Waters reported that the National Association of Evangelicals released an August 19 opposing Obama’s plan on the basis concerns over abortion funding. But Waters the NAE statement was equally concerned about government involvement: “We also call on the President and members of Congress,” the NAE said in its statement, “to establish health care provisions that will maximize the creativity of the private sector while minimizing governmental control.”

The National Council of Churches, Waters wrote, “doesn’t seem to be sweating the details at all.”  In an August 14 letter the NCC urged its members to support health-care reform, without mentioning the legislative details.

It will be instructive to see how these organizations respond to Obama’s September 10 address. He promised that state funds would not be used to pay for abortions under a reformed health plan. He wants to keep a public insurance option on the table, but says it would likely not apply to more than five to 10 per cent of the population – hardly the “government takeover” of health care that he has been accused of plotting. We know how the Republicans will respond. Their spokesperson, Senator Joe Wilson of South Carolina, in what can hardly pass for profundity, said that Obama is trying to “put lipstick on a pig” and that the Republicans will continue to oppose. What about the bishops, now that abortion funding appears to be off the table? What about the evangelicals, now that both Obama says abortion funding and significant government involvement in health insurance will not occur?
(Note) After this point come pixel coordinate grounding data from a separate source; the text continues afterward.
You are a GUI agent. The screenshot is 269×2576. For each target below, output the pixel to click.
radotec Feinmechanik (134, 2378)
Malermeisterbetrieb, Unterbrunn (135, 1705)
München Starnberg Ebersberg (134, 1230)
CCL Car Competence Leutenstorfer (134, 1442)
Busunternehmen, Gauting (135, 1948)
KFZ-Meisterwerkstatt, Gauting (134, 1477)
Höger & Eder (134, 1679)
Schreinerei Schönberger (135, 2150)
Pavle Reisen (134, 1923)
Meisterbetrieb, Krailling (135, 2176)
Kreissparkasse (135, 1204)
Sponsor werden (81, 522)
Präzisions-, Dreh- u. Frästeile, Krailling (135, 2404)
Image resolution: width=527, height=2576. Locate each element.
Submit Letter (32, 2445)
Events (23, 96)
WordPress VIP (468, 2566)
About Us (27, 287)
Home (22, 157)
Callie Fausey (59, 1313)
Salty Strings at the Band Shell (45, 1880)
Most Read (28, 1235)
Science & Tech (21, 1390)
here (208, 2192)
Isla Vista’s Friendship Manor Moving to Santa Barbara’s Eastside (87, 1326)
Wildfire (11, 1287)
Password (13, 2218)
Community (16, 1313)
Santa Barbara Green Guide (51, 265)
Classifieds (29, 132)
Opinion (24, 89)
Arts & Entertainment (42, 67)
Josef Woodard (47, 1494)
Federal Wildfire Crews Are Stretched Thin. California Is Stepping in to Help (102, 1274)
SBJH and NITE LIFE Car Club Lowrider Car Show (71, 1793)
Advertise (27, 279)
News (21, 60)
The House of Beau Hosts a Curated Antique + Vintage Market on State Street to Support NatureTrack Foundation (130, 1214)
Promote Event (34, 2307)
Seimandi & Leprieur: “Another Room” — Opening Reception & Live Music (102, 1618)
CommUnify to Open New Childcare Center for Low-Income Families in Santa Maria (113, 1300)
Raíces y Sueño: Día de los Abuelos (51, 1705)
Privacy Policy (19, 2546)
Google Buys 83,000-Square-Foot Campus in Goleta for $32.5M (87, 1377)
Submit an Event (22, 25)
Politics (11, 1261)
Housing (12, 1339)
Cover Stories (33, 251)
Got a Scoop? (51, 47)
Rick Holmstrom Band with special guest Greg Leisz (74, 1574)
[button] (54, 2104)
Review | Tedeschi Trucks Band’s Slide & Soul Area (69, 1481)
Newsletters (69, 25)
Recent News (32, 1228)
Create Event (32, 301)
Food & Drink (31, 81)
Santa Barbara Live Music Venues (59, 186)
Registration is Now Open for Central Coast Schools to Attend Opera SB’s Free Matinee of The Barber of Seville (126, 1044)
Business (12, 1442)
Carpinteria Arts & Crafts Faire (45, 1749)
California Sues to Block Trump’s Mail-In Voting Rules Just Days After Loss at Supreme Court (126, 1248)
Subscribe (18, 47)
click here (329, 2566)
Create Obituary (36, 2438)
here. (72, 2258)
The Washington Post now reports that the health care debate, and opposition to Obama, has breathed new life into the Christian right, which had been discredited by its unwavering support for George W. Bush and demoralized by the Republican defeat. The Post says that as Obama was preparing to speak on September 10, conservative Christian leaders were “ rallying their troops to oppose him, with online town hall meetings, church gatherings, fundraising appeals, and e-mail and social networking campaigns.”

If the president’s opponents are invigorated, many of his supporters are becoming demoralized. They believe that, after announcing his intentions on health care reform, he waited far too long to come forward with his own detailed ideas. One television commentator said that when the Republicans drew their line in the sand over the summer, Obama was not even on the beach. A perceptive commentary in Harper’s magazine said that Obama might resemble former President Herbert Hoover (an intelligent and ethical man who was unable to overcome his own caution) when what America needs is a Franklin Delano Roosevelt, who had the courage to stare down his opponents on the issues that mattered.